A number of private sector companies already are sharing information on the Exchange, although Amazon declined to share the names of those companies. However, Amazon did say that through the pilot of ACX, it already has detected hundreds of matching accounts, where the same counterfeiter tried to create selling accounts on Amazon and at least one other store operator.

“We want our customers to have confidence in their shopping experience and for brands to know they are protected from counterfeits,” said Dharmesh Mehta, VP of Selling Partner Services at Amazon in a statement. “As we laid out in our blueprint for private and public sector partnership to stop counterfeiters, we think it is critical to share information about confirmed counterfeiters to help the entire industry stop these criminals earlier..”

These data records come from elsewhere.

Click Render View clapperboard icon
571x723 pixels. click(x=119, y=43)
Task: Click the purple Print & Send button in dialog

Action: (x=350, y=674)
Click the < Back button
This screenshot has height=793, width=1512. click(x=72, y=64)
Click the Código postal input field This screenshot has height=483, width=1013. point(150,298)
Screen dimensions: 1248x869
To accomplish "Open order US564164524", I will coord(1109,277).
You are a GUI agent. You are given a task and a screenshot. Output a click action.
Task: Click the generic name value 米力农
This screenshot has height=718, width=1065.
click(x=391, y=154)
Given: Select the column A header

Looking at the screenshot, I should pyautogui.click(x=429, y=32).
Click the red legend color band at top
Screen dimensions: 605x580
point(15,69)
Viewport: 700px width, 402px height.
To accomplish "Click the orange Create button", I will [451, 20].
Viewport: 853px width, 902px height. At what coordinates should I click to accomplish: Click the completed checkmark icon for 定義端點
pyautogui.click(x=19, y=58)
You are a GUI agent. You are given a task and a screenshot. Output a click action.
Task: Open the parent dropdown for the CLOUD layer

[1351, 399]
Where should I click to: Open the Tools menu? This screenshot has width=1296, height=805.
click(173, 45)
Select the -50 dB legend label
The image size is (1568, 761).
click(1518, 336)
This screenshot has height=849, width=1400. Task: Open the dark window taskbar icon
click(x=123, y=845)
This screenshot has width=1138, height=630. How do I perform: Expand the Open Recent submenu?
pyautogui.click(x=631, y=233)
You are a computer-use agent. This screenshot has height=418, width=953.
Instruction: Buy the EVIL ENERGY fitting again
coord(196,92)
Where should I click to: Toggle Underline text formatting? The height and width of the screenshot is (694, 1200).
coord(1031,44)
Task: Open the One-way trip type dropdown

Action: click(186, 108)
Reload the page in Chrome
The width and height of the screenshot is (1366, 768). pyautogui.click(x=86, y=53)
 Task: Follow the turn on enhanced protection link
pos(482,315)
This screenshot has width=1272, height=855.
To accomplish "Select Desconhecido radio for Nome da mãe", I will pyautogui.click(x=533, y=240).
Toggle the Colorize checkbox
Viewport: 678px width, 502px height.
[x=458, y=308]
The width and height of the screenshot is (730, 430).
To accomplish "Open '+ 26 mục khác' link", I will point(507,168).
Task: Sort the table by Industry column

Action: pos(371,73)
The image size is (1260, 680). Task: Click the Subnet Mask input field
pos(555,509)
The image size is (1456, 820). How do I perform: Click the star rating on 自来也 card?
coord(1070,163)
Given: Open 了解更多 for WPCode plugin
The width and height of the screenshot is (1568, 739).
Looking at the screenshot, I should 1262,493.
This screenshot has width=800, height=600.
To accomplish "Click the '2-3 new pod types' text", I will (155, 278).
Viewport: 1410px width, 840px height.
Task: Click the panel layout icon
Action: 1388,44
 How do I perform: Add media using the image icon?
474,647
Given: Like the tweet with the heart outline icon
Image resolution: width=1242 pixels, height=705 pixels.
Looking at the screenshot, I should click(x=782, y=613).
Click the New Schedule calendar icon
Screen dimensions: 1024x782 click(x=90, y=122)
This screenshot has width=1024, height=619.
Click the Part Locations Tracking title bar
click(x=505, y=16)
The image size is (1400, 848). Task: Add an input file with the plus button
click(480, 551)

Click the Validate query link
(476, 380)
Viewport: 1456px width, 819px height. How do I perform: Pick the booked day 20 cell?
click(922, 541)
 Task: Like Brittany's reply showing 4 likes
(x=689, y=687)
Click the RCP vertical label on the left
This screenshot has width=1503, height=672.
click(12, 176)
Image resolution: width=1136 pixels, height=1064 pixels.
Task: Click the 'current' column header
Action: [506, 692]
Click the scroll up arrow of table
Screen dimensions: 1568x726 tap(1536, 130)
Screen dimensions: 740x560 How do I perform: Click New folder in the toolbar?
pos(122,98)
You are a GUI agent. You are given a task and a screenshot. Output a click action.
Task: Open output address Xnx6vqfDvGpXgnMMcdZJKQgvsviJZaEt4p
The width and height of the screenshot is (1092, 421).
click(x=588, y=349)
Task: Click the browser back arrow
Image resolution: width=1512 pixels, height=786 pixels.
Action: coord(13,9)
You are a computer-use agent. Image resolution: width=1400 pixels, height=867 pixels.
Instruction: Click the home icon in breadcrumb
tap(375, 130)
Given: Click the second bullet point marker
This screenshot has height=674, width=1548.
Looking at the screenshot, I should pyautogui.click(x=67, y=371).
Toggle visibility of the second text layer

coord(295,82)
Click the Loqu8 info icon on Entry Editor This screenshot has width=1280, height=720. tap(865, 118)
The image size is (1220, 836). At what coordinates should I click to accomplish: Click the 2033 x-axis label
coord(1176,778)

The data shared in the Exchange is anonymized by an independent third party before being made available. Each retailer then makes its own independent decisions about whether and how to use the information in ACX.

Amazon is now inviting other retailers and marketplace service providers to join ACX and collaborate with the founding members to “further strengthen the industry’s collective efforts against counterfeiters.” Companies interested in joining ACX can reach out to [email protected] for information about admission criteria.

“This is an opening salvo in a much larger battle against counterfeiters and criminal organizations, and the effort will need even greater participation, from all industries and sectors, to reach its full potential,” said James Mancuso, Director of the National Intellectual Property Rights Coordination Center, which helped create ACX, in a statement. “We look forward to supporting this momentous effort with all of the tools that the IPR Center brings to bear.”

Amazon has long been working to combat counterfeiters on its own site. In 2016, the company filed its first lawsuit against counterfeiters, and in 2020 it launched the Counterfeit Crimes Unit (CCU) to detect and address counterfeiters on its own marketplace. In 2022, Amazon said that it had identified, seized and destroyed more than 6 million counterfeit products through the CCU and other ongoing efforts.